■ **Work item**
Using the records below, give again exactly the lines from the line that contains "You are a computer-use agent. Image resolution: width=1230" through the line that contains "Task: Toggle the properties pane toolbar icon", both ends included, and only those.

Stored records:
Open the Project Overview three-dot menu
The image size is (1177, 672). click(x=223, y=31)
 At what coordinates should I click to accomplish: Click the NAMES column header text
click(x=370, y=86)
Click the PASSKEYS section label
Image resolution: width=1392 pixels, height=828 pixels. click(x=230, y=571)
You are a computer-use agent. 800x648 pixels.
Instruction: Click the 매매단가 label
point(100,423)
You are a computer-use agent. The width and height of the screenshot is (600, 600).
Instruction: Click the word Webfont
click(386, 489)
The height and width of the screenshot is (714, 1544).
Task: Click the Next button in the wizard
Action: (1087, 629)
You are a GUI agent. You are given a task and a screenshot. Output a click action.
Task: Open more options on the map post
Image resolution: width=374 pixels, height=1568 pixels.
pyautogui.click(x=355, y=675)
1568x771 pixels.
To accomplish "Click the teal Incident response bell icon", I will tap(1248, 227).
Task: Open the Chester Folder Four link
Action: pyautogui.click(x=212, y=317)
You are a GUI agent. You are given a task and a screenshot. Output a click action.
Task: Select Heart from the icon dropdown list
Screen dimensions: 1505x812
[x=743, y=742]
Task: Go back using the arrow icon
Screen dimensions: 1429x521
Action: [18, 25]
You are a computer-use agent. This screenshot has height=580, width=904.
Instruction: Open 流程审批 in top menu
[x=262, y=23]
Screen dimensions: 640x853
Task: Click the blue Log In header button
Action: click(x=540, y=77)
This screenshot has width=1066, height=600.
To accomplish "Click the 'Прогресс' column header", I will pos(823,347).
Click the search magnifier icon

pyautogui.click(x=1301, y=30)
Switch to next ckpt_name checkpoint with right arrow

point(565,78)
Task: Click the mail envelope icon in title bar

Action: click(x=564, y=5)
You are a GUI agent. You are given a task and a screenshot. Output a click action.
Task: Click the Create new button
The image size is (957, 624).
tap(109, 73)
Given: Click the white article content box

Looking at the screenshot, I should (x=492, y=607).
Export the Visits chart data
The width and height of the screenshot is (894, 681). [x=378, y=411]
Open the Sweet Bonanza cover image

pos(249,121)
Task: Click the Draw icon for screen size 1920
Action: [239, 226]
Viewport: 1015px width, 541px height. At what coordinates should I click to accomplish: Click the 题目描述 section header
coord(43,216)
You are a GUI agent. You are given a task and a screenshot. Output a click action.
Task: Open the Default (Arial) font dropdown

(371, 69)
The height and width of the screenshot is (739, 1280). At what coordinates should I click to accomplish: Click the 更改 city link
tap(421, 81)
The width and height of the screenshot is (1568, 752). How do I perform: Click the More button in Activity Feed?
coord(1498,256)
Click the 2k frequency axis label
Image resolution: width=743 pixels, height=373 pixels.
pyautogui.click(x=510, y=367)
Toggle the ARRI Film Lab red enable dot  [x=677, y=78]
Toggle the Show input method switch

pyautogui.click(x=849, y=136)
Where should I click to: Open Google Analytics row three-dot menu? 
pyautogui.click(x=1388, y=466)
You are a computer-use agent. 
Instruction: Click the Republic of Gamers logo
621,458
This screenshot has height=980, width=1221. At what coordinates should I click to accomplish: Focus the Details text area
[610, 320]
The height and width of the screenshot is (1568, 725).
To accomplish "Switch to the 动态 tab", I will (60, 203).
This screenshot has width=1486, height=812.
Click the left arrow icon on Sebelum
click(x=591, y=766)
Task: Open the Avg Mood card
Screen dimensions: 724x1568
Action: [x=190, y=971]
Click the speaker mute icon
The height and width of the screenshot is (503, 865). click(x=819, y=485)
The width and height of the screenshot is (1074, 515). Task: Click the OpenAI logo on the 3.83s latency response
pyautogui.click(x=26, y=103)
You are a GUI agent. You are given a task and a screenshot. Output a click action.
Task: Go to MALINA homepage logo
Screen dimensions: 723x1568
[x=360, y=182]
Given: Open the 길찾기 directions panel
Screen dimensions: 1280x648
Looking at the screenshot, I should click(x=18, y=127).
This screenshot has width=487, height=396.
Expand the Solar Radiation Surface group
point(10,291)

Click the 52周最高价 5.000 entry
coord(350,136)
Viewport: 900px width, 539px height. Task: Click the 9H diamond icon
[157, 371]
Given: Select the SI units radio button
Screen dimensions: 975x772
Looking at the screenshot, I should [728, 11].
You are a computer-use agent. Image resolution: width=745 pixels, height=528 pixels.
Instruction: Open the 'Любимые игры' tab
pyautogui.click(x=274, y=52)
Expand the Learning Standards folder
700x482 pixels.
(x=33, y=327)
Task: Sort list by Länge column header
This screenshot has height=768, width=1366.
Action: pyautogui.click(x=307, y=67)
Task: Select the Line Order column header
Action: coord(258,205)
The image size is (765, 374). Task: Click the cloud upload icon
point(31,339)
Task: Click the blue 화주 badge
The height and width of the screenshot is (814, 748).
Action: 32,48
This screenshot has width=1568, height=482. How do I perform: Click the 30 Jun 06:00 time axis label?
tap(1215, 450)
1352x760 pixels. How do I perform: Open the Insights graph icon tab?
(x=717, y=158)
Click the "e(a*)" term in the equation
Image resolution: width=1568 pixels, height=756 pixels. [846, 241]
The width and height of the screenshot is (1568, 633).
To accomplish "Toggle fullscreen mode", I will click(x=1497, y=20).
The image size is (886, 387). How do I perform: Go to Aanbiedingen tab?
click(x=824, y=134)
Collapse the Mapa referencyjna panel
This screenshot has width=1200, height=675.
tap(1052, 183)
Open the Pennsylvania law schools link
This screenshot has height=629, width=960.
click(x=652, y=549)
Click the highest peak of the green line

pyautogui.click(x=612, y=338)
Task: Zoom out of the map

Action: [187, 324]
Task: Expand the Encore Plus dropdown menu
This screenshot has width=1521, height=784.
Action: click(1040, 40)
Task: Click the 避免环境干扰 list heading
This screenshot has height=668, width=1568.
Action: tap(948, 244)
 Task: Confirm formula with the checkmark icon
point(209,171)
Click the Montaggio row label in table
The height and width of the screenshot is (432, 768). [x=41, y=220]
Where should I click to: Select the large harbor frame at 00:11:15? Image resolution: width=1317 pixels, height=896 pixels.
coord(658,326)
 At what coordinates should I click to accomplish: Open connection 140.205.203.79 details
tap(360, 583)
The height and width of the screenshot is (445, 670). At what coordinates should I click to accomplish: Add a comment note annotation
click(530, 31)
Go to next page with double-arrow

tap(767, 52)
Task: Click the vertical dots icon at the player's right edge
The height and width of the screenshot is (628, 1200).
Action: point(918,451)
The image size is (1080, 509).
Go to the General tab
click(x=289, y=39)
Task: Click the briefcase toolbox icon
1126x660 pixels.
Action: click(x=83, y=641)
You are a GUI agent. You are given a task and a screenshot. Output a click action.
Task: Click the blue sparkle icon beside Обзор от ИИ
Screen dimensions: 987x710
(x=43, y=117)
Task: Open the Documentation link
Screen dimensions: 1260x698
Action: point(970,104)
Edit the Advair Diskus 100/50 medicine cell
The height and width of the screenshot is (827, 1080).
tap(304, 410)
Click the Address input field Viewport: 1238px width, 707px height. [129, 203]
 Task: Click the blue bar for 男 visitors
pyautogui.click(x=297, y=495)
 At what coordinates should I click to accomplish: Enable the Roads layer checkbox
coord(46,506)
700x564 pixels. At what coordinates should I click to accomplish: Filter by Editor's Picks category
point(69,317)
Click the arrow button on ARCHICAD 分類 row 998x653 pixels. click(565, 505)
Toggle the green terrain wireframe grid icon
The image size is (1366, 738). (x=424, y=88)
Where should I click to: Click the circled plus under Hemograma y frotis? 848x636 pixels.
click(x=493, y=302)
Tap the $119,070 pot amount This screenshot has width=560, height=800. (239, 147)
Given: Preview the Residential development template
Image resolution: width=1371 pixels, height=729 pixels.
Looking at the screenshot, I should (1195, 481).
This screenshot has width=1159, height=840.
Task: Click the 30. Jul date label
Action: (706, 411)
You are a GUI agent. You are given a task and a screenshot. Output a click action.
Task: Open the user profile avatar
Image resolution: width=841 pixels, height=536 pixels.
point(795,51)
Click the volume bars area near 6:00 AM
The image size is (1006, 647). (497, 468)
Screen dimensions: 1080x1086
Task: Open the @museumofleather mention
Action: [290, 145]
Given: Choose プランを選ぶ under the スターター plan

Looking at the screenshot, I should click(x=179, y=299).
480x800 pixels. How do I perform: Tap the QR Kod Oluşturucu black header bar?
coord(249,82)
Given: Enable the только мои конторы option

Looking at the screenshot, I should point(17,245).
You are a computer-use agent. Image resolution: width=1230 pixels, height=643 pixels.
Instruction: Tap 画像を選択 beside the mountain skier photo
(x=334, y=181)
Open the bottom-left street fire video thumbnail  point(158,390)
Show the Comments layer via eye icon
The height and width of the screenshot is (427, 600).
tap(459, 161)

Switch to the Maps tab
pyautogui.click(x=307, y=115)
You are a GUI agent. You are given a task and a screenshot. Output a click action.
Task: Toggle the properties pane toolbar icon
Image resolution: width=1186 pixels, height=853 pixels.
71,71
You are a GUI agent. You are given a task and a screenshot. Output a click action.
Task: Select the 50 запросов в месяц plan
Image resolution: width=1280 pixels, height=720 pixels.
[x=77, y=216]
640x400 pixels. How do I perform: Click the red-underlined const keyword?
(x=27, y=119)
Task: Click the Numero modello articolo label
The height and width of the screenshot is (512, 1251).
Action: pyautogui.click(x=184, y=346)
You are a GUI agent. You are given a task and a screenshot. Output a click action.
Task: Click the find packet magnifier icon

■ **Result of the task**
You are a computer-use agent. Image resolution: width=1230 pixels, height=643 pixels.
Instruction: Tap 画像を選択 beside the mountain skier photo
(x=334, y=181)
Open the bottom-left street fire video thumbnail  point(158,390)
Show the Comments layer via eye icon
The height and width of the screenshot is (427, 600).
tap(459, 161)

Switch to the Maps tab
pyautogui.click(x=307, y=115)
You are a GUI agent. You are given a task and a screenshot. Output a click action.
Task: Toggle the properties pane toolbar icon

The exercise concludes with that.